- _Your objective_
Begin at the line below that has "[Козерог: гороскоп на 19-11-2019] (41, 877)" and stop after the line that has "22 (15, 1391)". Please restate only those lines, word for word.

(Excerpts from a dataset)
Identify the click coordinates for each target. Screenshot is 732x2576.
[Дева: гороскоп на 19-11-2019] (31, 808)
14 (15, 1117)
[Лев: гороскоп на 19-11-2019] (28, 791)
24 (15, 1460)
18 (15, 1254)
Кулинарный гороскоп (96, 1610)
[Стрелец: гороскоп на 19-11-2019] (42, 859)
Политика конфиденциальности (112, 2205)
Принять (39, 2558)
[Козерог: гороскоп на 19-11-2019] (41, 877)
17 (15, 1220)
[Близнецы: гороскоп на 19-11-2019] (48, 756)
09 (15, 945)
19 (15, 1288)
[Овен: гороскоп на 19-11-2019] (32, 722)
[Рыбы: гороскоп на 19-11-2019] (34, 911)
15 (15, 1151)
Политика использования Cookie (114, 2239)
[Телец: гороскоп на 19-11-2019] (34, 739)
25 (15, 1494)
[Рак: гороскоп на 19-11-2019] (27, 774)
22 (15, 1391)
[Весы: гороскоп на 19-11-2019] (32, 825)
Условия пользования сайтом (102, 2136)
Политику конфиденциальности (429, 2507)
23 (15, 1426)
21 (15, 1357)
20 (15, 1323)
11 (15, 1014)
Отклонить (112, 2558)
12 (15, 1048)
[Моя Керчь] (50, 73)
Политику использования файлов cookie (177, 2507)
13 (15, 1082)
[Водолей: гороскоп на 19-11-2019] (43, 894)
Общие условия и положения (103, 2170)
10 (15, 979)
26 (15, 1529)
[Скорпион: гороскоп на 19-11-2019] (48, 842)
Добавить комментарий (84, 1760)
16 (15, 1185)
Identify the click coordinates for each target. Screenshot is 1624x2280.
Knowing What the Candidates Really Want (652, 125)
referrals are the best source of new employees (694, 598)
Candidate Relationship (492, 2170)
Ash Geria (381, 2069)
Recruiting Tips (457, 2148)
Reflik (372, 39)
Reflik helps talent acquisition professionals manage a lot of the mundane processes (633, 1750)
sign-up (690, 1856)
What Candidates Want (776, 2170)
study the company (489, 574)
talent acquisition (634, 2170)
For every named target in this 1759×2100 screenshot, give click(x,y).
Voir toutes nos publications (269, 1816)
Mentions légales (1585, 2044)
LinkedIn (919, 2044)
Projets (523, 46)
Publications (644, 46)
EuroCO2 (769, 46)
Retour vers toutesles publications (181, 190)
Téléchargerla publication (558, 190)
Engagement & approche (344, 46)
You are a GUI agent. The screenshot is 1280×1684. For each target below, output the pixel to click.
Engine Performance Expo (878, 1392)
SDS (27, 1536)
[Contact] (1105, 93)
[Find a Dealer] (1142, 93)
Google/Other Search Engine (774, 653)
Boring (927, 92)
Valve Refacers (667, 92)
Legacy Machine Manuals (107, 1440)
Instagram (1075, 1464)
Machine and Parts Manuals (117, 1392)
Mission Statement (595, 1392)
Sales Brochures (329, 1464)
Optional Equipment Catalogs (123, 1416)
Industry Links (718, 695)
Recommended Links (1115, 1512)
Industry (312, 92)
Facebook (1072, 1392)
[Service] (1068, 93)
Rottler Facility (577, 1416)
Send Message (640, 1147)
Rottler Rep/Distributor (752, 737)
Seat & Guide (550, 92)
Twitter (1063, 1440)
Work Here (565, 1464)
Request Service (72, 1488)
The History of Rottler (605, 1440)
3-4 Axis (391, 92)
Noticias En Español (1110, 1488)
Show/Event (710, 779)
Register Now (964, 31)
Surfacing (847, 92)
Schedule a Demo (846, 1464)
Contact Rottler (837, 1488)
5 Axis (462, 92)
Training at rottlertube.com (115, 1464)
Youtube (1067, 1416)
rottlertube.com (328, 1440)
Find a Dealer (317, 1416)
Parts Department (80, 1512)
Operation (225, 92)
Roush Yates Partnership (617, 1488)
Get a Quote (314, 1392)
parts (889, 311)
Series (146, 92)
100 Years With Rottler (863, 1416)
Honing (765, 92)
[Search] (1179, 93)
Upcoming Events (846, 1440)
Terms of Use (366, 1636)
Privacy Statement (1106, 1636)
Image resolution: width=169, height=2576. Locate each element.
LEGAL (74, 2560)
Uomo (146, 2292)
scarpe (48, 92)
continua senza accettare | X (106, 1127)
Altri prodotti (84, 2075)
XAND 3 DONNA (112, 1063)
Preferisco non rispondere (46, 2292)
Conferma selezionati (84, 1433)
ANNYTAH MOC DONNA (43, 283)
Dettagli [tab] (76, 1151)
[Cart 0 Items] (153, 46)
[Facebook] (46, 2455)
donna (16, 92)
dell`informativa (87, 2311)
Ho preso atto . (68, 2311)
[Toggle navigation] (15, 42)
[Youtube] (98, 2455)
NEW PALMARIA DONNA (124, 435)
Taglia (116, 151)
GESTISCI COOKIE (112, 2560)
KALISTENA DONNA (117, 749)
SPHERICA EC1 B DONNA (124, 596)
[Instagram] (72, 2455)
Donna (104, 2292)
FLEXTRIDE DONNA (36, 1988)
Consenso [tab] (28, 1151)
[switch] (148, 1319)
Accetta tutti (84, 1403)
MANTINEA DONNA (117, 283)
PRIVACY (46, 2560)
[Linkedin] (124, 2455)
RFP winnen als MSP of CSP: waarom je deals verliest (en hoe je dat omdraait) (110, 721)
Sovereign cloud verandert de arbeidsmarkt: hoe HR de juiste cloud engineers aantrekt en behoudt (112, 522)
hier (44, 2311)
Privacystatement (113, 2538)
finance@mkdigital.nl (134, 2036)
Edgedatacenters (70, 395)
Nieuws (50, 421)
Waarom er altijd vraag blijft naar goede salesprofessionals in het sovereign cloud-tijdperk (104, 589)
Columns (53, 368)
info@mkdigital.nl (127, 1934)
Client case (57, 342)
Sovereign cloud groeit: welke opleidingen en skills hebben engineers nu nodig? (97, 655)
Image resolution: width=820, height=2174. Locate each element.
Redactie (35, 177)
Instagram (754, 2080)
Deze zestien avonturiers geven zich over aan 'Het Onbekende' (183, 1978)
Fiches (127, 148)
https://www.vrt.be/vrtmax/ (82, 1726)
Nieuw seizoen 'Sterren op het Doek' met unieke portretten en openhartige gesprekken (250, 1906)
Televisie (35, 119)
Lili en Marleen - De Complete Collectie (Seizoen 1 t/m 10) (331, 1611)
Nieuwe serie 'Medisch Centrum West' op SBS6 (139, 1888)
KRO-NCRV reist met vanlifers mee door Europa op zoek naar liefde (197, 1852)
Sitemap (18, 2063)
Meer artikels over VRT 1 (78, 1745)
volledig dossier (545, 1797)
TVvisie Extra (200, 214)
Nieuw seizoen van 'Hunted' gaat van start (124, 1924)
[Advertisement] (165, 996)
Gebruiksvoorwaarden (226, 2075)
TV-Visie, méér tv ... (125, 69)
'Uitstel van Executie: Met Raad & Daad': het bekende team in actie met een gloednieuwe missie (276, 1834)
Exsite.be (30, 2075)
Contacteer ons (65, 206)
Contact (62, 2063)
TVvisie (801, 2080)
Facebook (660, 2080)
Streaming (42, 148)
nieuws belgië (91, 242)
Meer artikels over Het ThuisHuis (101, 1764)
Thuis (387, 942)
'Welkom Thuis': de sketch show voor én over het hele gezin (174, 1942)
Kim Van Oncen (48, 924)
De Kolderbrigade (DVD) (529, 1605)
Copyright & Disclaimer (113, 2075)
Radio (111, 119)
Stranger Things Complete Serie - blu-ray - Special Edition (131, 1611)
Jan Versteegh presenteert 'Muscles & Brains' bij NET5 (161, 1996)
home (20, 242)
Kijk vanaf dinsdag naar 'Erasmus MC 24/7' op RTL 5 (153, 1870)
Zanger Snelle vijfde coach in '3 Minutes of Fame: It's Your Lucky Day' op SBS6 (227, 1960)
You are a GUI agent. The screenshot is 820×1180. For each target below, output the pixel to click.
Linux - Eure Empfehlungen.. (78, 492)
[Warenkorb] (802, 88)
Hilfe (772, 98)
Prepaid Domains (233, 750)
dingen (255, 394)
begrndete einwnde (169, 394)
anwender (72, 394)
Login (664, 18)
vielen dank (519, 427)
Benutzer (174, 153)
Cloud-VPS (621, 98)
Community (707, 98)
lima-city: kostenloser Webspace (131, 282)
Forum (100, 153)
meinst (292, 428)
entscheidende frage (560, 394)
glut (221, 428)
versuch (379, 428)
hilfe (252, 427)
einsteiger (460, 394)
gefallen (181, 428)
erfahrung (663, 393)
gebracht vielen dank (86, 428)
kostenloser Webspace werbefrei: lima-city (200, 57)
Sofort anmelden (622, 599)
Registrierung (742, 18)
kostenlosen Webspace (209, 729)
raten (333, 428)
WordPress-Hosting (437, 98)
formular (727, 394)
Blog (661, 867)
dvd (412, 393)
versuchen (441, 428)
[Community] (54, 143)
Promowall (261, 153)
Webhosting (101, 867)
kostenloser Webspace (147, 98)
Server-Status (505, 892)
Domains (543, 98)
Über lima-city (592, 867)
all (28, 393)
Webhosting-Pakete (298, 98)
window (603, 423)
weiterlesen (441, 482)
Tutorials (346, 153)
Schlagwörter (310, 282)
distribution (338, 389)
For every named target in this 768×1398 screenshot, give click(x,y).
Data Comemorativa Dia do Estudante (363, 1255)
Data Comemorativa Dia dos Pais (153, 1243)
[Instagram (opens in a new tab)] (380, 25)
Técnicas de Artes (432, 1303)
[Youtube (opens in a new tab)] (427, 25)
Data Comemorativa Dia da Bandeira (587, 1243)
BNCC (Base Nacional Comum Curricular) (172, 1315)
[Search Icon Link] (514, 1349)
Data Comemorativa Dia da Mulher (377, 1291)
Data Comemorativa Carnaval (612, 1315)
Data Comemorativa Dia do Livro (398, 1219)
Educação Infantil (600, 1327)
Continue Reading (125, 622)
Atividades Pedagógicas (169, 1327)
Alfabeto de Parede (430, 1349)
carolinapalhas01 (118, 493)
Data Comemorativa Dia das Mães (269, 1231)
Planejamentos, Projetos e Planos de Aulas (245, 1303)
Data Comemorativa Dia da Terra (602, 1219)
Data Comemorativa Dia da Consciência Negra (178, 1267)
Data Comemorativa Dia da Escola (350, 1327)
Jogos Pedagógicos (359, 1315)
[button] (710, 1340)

- _Expected answer_
[Козерог: гороскоп на 19-11-2019] (41, 877)
17 (15, 1220)
[Близнецы: гороскоп на 19-11-2019] (48, 756)
09 (15, 945)
19 (15, 1288)
[Овен: гороскоп на 19-11-2019] (32, 722)
[Рыбы: гороскоп на 19-11-2019] (34, 911)
15 (15, 1151)
Политика использования Cookie (114, 2239)
[Телец: гороскоп на 19-11-2019] (34, 739)
25 (15, 1494)
[Рак: гороскоп на 19-11-2019] (27, 774)
22 (15, 1391)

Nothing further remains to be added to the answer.